Die Geschichte der Nationalsozialisten in Mainz nahm in einem unscheinbaren Haus in der Mainzer Altstadt ihren Anfang. Hier, zwischen dem Mainzer Staatstheater und dem Kostümladen „Deiters“, befand sich in den 1920er-Jahren das „Würzburger Bürgerbräu“.
Dort trafen sich an einem Tag Anfang 1925 drei „schnieke Herren“, wie Henrik Drechsler vom „Haus des Erinnerns – für Demokratie und Akzeptanz“ sie nennt: Fritz Walper, Karl Kasper und Peter Schwenk. Sie gründeten in der Kneipe in der Dominikanerstraße die Ortsgruppe der damals noch jungen NSDAP in Mainz. Großen Zulauf jedoch fand ihre Gruppe nicht, so Drechsler im Merkurist-Gespräch weiter. Gerade einmal 50 Mitglieder hatte sie nach einem halben Jahr laut dem Portal „Regionalgeschichte.net“.
Kirche verhinderte Erfolg des NSDAP in Mainz
Einer der Gründe für den ausbleibenden Erfolg war die katholische Kirche. „In Mainz waren mehr als 70 Prozent der hier lebenden Christen katholisch“, sagt Drechsler. „Und die Katholiken hatten mit der Zentrumspartei bereits eine Partei.“ Zudem folgten die Katholiken einem „Unvereinbarkeitsbeschluss“, der eine Mitgliedschaft in der NSDAP ausschloss. „Die Bindung an die katholische Kirche war also sehr viel stärker, als sie es heute ist“, so der Historiker.
Der zweite Punkt sei die Wirtschaft gewesen, so Drechsler weiter. Mainz sei damals stark industriell geprägt, viele der Bewohner in der Industrie beschäftigt gewesen, die vor allem in den rechtsrheinischen Gebieten ansässig war: in Amöneburg, Kostheim und Kastel. „Dementsprechend war Mainz relativ stark von der Arbeiterschaft geprägt, die traditionell bei den Sozialdemokraten, den Kommunisten oder den Gewerkschaften engagiert war.

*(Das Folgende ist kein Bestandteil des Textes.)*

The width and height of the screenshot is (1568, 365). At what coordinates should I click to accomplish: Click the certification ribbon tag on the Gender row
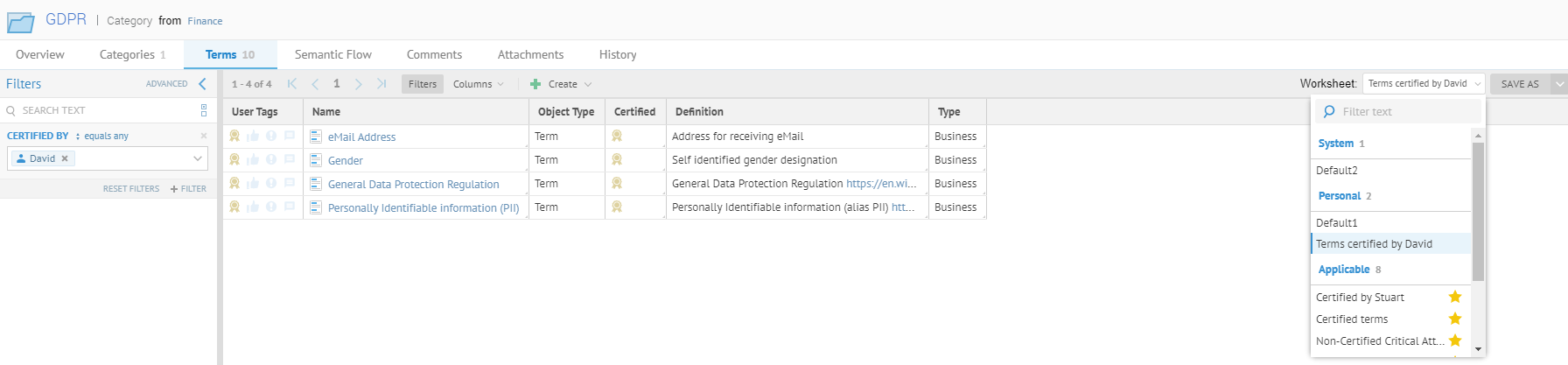pos(234,160)
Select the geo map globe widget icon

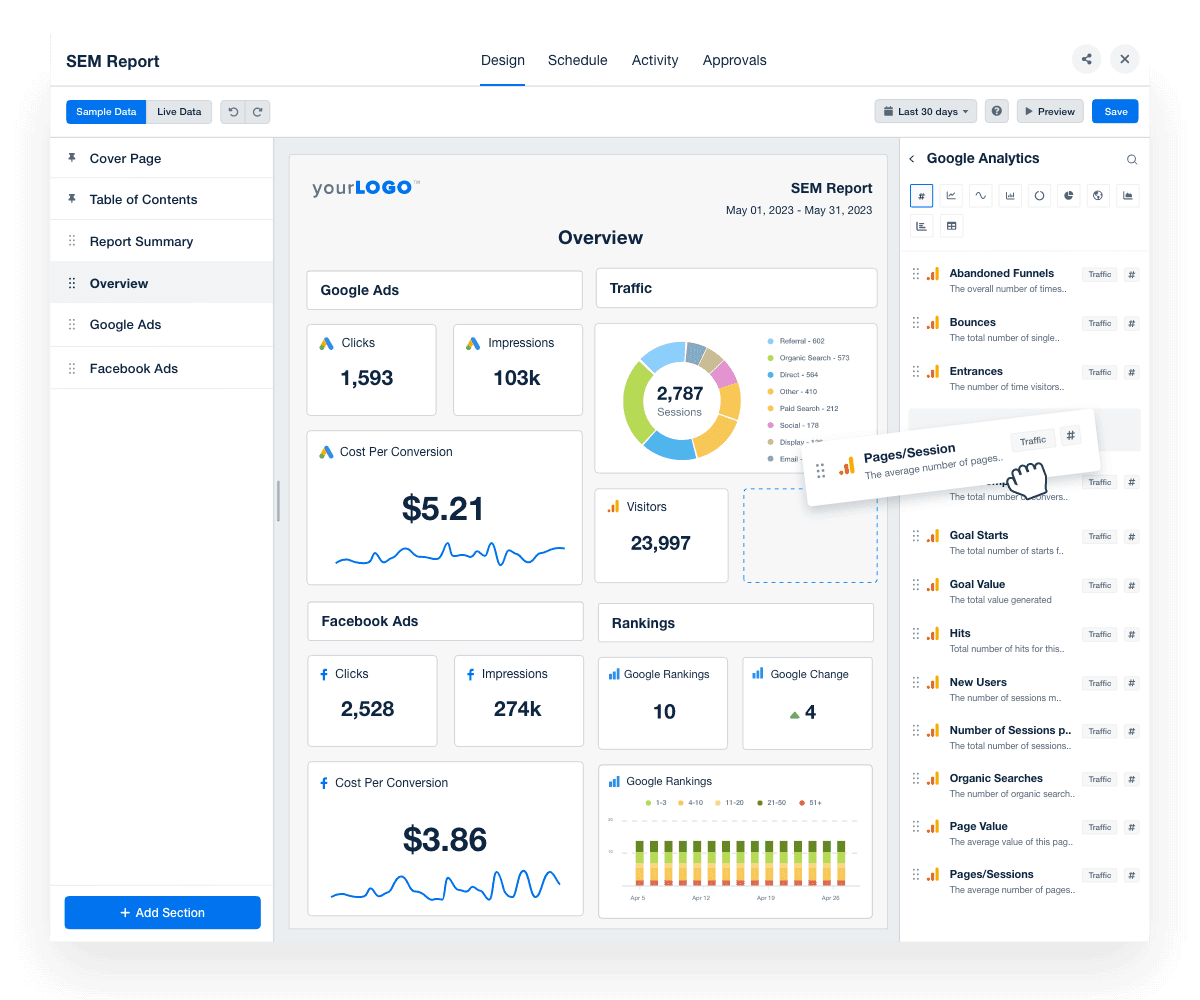click(x=1098, y=196)
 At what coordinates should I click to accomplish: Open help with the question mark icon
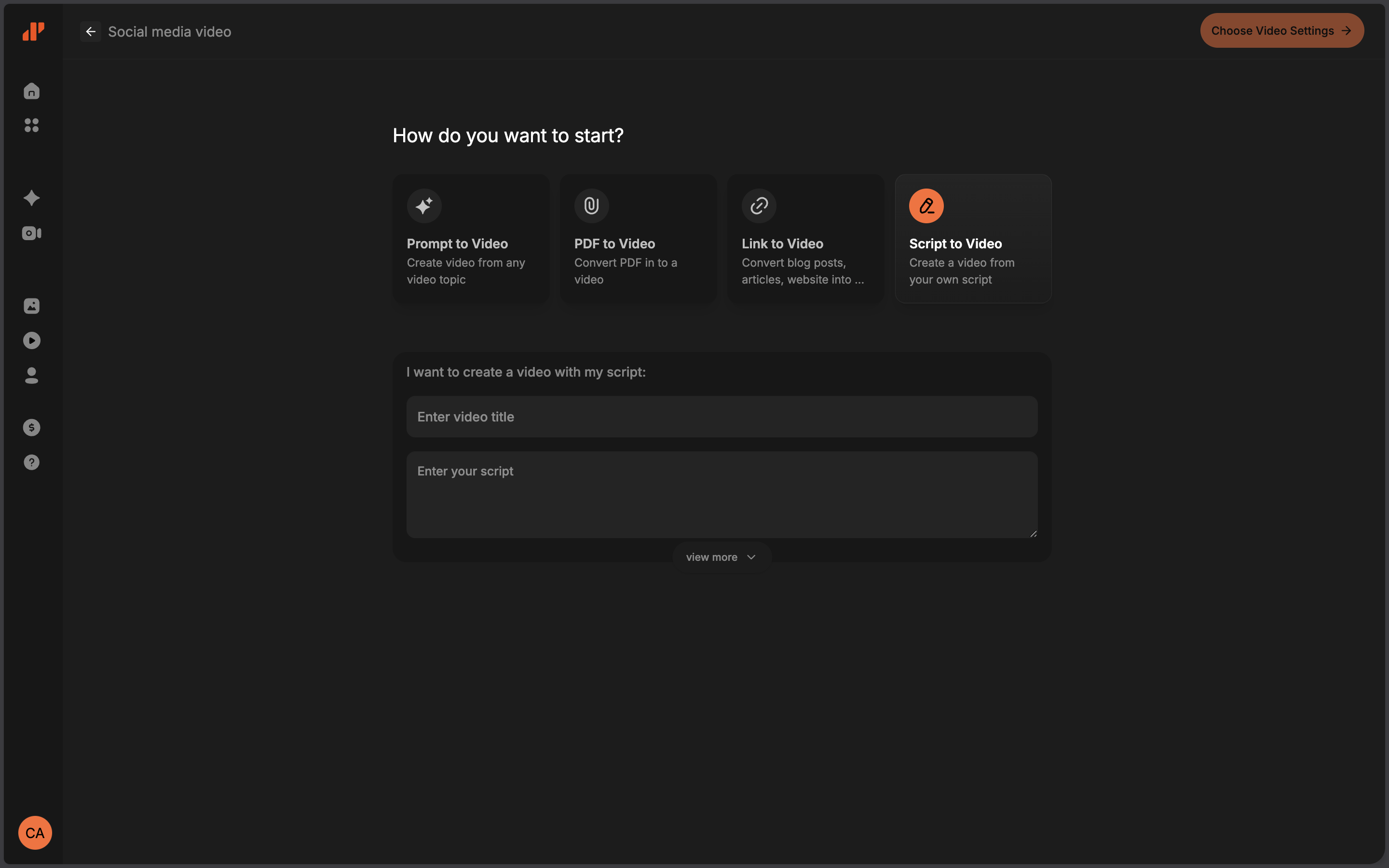pos(31,462)
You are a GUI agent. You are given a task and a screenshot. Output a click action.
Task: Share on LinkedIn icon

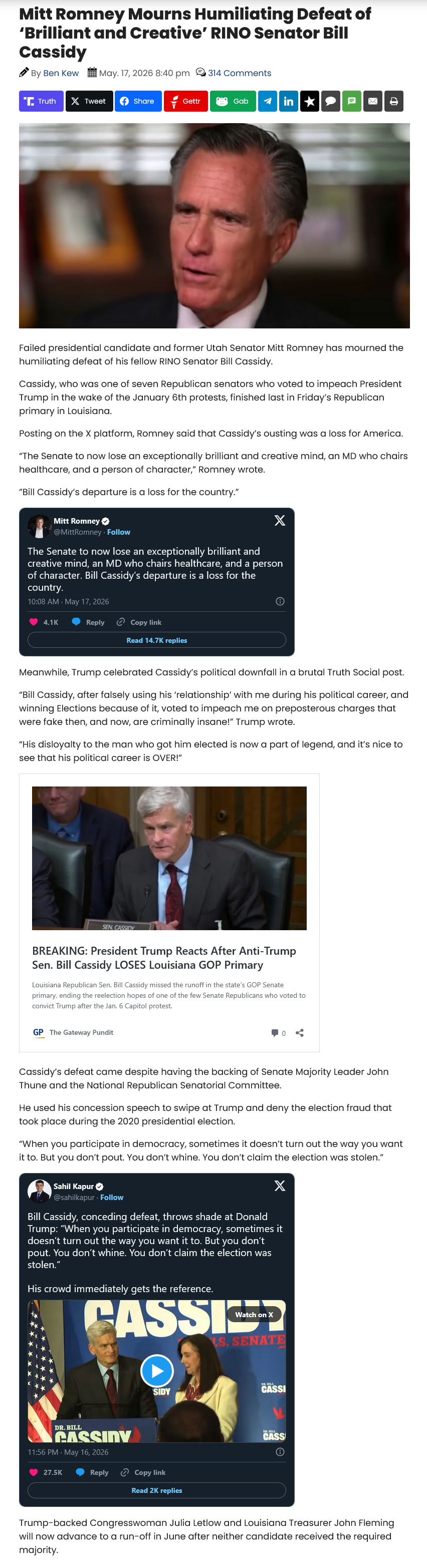(289, 101)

Und die bildeten einen starken Gegenpol zu den Nationalsozialisten“, sagt Drechsler.
Schwache Wahlergebnisse der NSDAP in Mainz
So seien auch die Wahlergebnisse der NSDP in Mainz lange Zeit relativ schwach gewesen, weit unter dem Reichsdurchschnitt und dem im rheinhessischen Umland, das protestantisch und landwirtschaftlich geprägt war. Bei der Reichstagswahl im Dezember 1924 erhielt die Partei gerade einmal 0,4 Prozent der Stimmen (damals noch als Nationalsozialistische Freiheitsbewegung).
Die Mainzer Ortsgruppe löste sich bereits nach zwei Jahren wieder auf. Es habe interne Streitigkeiten gegeben, sagt Drechsler weiter. „Das war eine Zeit lang sehr chaotisch, mit viel Fluktuation.“ Dr. Hugo Wolf, der die Gruppe führte, verließ laut Regionalgeschichte.net ganz die Partei. Auch eine Neugründung hatte erst Jahre später Zulauf.
Bis 1930 war die NSDAP auch im Mainzer Stadtbild kaum präsent, da die französische Besatzungsmacht ein Uniformverbot erlassen hatte. Das änderte sich im Frühjahr 1930, als die Franzosen aus den linksrheinischen Gebieten abgezogen waren:
Großer Zulauf nach Abzug der Franzosen
Nun wurden auch die Treffen größer, die Versammlungen von kleinen Räumen in die Stadthalle verlegt, so viel Zulauf bekam die Ortsgruppe plötzlich. „Die Zahl der Mitglieder war so stark angestiegen, dass die Ortsgruppe jetzt in mehrere Sektionen aufgeteilt wurde“, heißt es bei Regionalgeschichte.net – darunter etwa Altstadt, Neustadt, Bahnhof, Gautor, Kastel, Kostheim und Mombach.
Schon im nächsten Jahr stattete Adolf Hitler Mainz seinen ersten Besuch ab: Im November 1931 sprach er vor Tausenden Zuhörern. Auch die Wahlergebnisse sahen jetzt ganz anders aus: Bei der Reichstagswahl im September 1930 errang die NSDAP 14,7 Prozent der Mainzer Stimmen, zweieinhalb Jahre später waren es dann 35,4 Prozent.